Known Issues
TyKO is just a Kubernetes Operator, neither a part of the Typesense server itself nor integrating with it in any way. It orchestrates the lifecycle of Typesense nodes, but it does not control their internal runtime behavior.
Because Typesense exposes only very limited error information through its API, some Typesense failure scenarios may be under-reported or ambiguous. As a result, TyKO may interpret these situations incorrectly. In certain cases, TyKO may classify a failure as a temporary state and wait for it to resolve automatically. However, the underlying issue may actually be a Typesense-level error that cannot self-heal.
173/ Rejecting 'term_unmatched AppendEntries'
What happens
-
The pod is in a
Runningstate (i.e. Kubernetes sees it as healthy), but internally Typesense logs show that it rejects replication from a peer. Despite that, Typesense, via the/statusendpoint returns node status asNOT_READY:node default_group:10.244.0.41:8107:8108 reject term_unmatched AppendEntries from
10.244.0.43:8107:8108 in term 916 prev_log_index 44809 prev_log_term 916 local_prev_log_term 915
last_log_index 44809 entries_size 0 from_append_entries_cache: 0 -
TyKO may see no alarming condition or obvious health signal, because the node state is not reporting
ERROR, and considers the pods in a recovery or post-bootstrapping data loading phase, and waits for the pod to transition out of theNOT_READYstate by its own. The operator sets the status of the corresponding TypesenseCluster as following:- ConditionReady:
falseand - Reason:
QuorumNotReadyWaitATerm.
- ConditionReady:
-
After some time, the operator may bring the pod back into quorum as a leader or follower, but once log replication resumes, the same error reappears and the cycle repeats.

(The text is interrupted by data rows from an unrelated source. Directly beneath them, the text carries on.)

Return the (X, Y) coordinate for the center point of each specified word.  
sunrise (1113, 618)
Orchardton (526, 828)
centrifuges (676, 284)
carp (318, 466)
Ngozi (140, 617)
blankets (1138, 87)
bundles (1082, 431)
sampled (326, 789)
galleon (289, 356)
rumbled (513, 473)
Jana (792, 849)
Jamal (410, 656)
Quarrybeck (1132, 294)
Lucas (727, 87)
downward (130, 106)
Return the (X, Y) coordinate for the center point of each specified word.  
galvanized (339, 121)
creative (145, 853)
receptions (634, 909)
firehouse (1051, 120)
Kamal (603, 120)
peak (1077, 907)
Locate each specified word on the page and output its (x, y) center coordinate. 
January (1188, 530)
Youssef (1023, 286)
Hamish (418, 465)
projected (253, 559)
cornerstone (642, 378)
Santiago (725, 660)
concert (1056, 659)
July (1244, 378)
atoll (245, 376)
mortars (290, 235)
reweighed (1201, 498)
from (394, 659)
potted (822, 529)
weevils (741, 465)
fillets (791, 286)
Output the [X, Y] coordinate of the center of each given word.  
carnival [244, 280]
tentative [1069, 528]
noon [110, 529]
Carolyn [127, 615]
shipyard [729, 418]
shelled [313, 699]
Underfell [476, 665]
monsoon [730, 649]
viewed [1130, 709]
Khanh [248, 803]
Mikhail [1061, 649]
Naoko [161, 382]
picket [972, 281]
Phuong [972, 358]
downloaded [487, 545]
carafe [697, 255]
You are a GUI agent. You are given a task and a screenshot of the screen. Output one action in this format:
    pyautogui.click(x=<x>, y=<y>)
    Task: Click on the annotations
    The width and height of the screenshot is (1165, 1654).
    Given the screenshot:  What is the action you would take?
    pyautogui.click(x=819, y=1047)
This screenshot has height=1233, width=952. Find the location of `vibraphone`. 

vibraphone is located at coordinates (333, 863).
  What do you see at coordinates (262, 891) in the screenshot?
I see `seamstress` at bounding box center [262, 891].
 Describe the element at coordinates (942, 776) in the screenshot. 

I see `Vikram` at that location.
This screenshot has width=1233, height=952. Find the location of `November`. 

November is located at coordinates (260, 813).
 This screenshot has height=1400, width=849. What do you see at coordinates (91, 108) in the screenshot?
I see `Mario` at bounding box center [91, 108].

This creates a loop that the affected pod cannot recover from, and TyKO lacks the visibility to intervene correctly. Other pods remain healthy, and as long as quorum is preserved, the Typesense cluster continues to operate normally.
Follow-up issue: https://github.com/akyriako/typesense-operator/issues/173
Workaround
Manually restarting the pod does not resolve the problem. The only effective recovery is to delete the underlying PVC/PV, allowing the pod to rebuild its log from peers.
143/ Can’t truncate logs before applied_id
What happens
-
A node enters a
CrashLoopBackOffstate due to an internal Typesense node failure to truncate logs. Typesense logs report:typesense F20250613 09:10:49.139238 228 log_manager.cpp:310] Can't truncate logs before _applied_id=6937, last_log_kept=6935 -
Kubernetes sees a crash (pod repeatedly restarting), so TyKO will attempt to apply its mitigation actions.
-
But because the root-cause is an internal Typesense log replication error (inability to truncate), none of those operator actions can fix it. As a result, TyKO will continue trying to recover the node/cluster, while the node remains in a broken internal state.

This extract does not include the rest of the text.